When he was done, he folded the letter carefully and handed it across to her solemnly. “Is there enough time to get it to Father Christmas?”
“More than enough,” she promised him, and kissed the top of his head again as she left the library.
She found the Doctor in her mother’s living room, cross-legged on the floor, Fortuna on his lap, watching Athena play a board game with Jackie. “Can I steal you for a moment?” Rose asked him.
“Yeah,” he said, settling Fortuna on the floor as he picked himself up easily and followed her into the control room.
She handed him Brem’s letter wordlessly.
“What’s this?” he asked, taking it and pulling out his specs.
“Brem’s letter to Father Christmas.”
The Doctor, specs perched on his nose, paused before looking at the letter. “Really? He wrote one finally?”
“Do you know why he wouldn’t write one?”
The Doctor shook his head a bit.
“Because he had promised that he would never ask for anything else ever again if he got me back.”
The Doctor closed his eyes for a moment. “He did promise that,” he murmured.
“How could you let him do that?” she demanded, keeping her voice low in case Brem was eavesdropping, although she hoped the TARDIS would prevent that.
“What was I supposed to do, Rose? Tell him that there was nothing he could do to get you back, not even giving up every gift he might ever get in his life?”
“You could have made it sound better than that.”

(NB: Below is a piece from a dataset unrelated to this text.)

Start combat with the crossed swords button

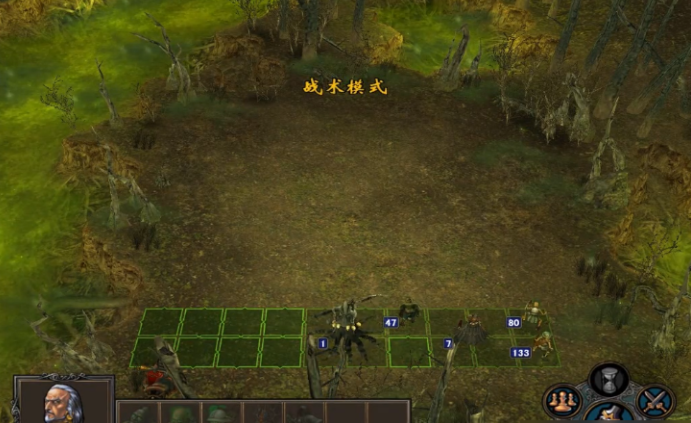[655, 401]
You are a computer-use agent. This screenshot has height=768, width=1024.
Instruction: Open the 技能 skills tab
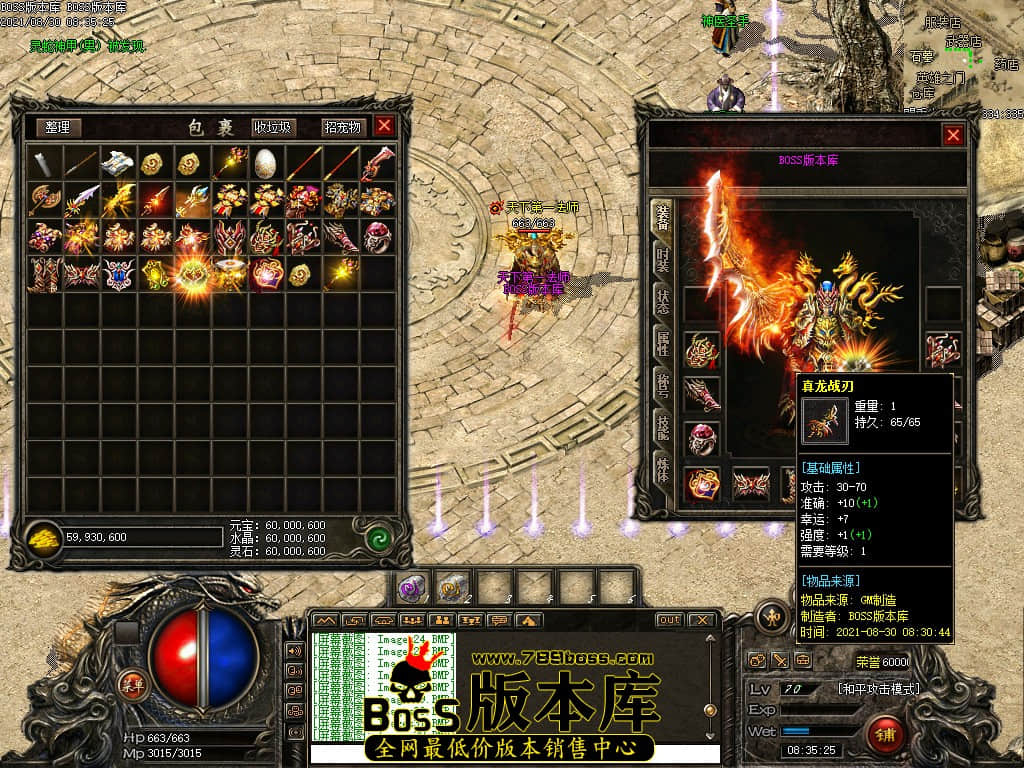tap(662, 428)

“Yes, well, my sugarcoating ability was at low ebb during those days, shockingly enough.”
Rose wanted to point out that they had a little boy who had been willing to forego Christmas gifts just because he had a mum, and that every little boy should have the luxury of taking his mum entirely for granted, and that it was terrible that Brem had lost that. But what would be the point? The Doctor knew all that. Bemoaning the fact that Brem felt this way wouldn’t fix it. It had happened, and they needed to just deal with it, to get Brem back to the point where he did take her for granted. “Sorry,” she said. “I’m sorry.”
He ruffled his hair and looked down at Brem’s letter. Rose stepped toward him, leaning against him, and he lifted his arm up to hold her close.
“What does he ask for?” she asked him.
“Wellllll. A protractor. Lock-picking tools.”
“Lock-picking tools?” Rose exclaimed.
“And an accordion.”
“Bloody hell,” Rose sighed. “I hope you know where to get your son an accordion.”